Reducing the cost of launching a space vehicle is one of the vital requirements of the space industry. Reducing the cost of delivering a pound of payload into space by an order of magnitude is one of NASAs main objectives. The space vehicle's thermal protection system (TPS) is one of the most expensive and critical systems of the vehicle. The TPS protects the vehicle structure traveling at hypersonic speeds through a planetary atmosphere from damage due to aerodynamic heating. It occupies huge acreage on vehicle exteriors and accounts for a significant part of the launch weight.
Apollo Command Module (Source: http://images.jsc.nasa.gov/lores/S68-55292.jpg)
One potential way of saving weight is to have a load-bearing TPS that performs some structural functions. One such concept called the Integrated Thermal Protection System (ITPS).
Integrated Thermal Protection System (ITPS) uses a corrugated-core sandwich structure. A sandwich panel is a three layer element composed of two thin flat faces separated by a thick, lighter, and flexible core. The thin flat faces are high in stiffness when compared to the low average stiffness of the thick core. Sandwich constructions are frequently used because of their high bending stiffness to weight ratio. The corrugated core keeps the face sheets apart and stabilizes them by resisting vertical deformations, transverse shear strains, curvature in the longitudinal direction, and enables the structure to acts as a single thick plate. Empty spaces in between the webs can be packed with insulation material (e.g., SAFFIL) to block the internal radiation coming from the top face sheet. It is expected that by suitably designing the corrugated-core sandwich structure, a robust, operable, weight-efficient, load-bearing TPS can be developed.
Corrugated-core Sandwich Structure concept for Integrated Thermal Protection System (ITPS)
3D High-Fidelity Model:
One fourth of the ITPS panel containing half the total number of unit cells is modeled using the ABAQUS finite element (FE) software. Thermal and pressure load is applied and linear stress analysis is done on the 3D model. The procedure used finite element analyses to construct response surface approximations (RSA) of the critical constraints. The RSAs obtained were of high fidelity; however they required large computational time. This cost is expected to increase by at least an order of magnitude when uncertainties are taken into account and added as additional variables for obtaining a robust design.
a) The ITPS Panel b) Typical mesh and boundary conditions for the high fidelity 3D finite element model of one fourth of the panel
Micromechanical analysis of a unit cell is performed to determine the structure's extensional, bending, coupling shear stiffness, stresses, and unit cell behavior. Thus, the sandwich panel as an equivalent thick plate which is homogeneous, continuous, and orthotropic. A FE based homogenization procedure is developed to obtain the equivalent plate properties, and also for calculating the stresses in the web and face sheets from the 2D analysis results (reverse homogenization). The FE based homogenization and analysis of the 2D plate is very less expensive compared to that of 3D. Methods are developed to calculate the equivalent A, B and D matrices, transverse shear stiffness A44 and A55 and thermal forces NT and MT for a given through the thickness temperature distribution.

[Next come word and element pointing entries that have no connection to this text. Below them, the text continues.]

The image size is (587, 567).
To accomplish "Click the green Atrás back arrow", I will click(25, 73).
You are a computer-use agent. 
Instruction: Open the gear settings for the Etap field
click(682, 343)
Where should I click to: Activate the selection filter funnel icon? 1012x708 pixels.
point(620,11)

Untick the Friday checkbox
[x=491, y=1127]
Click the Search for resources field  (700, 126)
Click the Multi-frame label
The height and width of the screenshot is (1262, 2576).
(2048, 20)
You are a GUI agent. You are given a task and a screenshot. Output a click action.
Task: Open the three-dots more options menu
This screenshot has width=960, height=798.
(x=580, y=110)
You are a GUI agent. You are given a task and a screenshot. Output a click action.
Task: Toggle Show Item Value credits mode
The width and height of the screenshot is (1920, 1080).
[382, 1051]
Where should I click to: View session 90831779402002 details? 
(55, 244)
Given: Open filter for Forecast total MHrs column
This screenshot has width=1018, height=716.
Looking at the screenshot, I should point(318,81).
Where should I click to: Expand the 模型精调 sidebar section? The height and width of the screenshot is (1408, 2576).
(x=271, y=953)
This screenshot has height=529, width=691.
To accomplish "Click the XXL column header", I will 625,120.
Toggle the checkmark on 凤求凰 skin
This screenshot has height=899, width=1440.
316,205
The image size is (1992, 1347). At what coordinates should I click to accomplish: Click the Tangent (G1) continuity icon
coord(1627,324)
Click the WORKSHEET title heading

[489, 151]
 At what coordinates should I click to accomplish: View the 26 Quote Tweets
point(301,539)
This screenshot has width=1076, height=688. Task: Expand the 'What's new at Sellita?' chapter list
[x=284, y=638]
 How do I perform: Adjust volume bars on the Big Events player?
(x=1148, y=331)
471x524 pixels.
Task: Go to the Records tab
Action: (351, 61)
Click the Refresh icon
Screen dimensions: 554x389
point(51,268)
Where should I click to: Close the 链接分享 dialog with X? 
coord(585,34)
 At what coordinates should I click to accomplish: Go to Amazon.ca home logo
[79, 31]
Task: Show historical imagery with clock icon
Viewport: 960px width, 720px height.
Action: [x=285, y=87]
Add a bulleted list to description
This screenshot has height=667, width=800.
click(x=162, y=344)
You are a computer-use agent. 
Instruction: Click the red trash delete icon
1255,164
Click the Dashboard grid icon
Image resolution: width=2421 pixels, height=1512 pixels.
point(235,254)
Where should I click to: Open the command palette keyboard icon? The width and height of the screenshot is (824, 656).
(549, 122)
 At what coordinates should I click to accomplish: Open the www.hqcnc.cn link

a) One fourth of the ITPS panel, b) Typical mesh and boundary conditions for the low fidelity 2D finite element model
Aerodynamic Pressure Load 101 kPa Edges symmetric
about y-axis Panel Edges
Aerodynamic Pressure Load 101 kPa
Edges symmetric about y-axis
Reverse homogenization for a 2D plate
The biggest challenge of an ITPS is that the requirements of a load-bearing member and a TPS are contradictory to one another. A TPS is required to have low conductivity and high service temperatures. Materials satisfying these conditions are ceramic materials, which are also plagued by poor structural properties like low impact resistance, low tensile strength and low fracture toughness. On the other hand, a robust load-bearing structure needs to have high tensile strength and fracture toughness and good impact resistance. Materials that satisfy these requirements are metals and metallic alloys, which have relatively high conductivity and low service temperatures.
The top face sheet is a hot structure and ceramic composites such as SiC/SiC composites are candidate materials. The web could also be made of similar composite. From weight efficiency point of view the bottom face sheet will be wade of graphite/epoxy composite. Thus there are several design variables-geometric and material property variables. The design of such a TPS will require several thousand analyses to obtain a minimum mass design. When the uncertainties in properties, dimensions and loads are taken into account, the computational costs will be prohibitively high. Hence there is a need to develop efficient methods for analysis and design of ITPS for future space vehicles.
A three-dimensional RSA FE method of the ITPS is the expensive. The low fidelity model RSA method is less accurate but inexpensive. We can reduce the computation time and also improve the accuracy of the 2D by fitting it with a high quality surrogate, which will then be corrected by the use of a small number of high fidelity 3D FEA. Fitting the difference or the ratio between the high fidelity analyses and the low fidelity surrogate with a response surface approximation allows construction of the so-called correction response surface (CRS). The entire approach, known as multi-fidelity, usually allows use of significantly fewer high fidelity analyses for a given accuracy.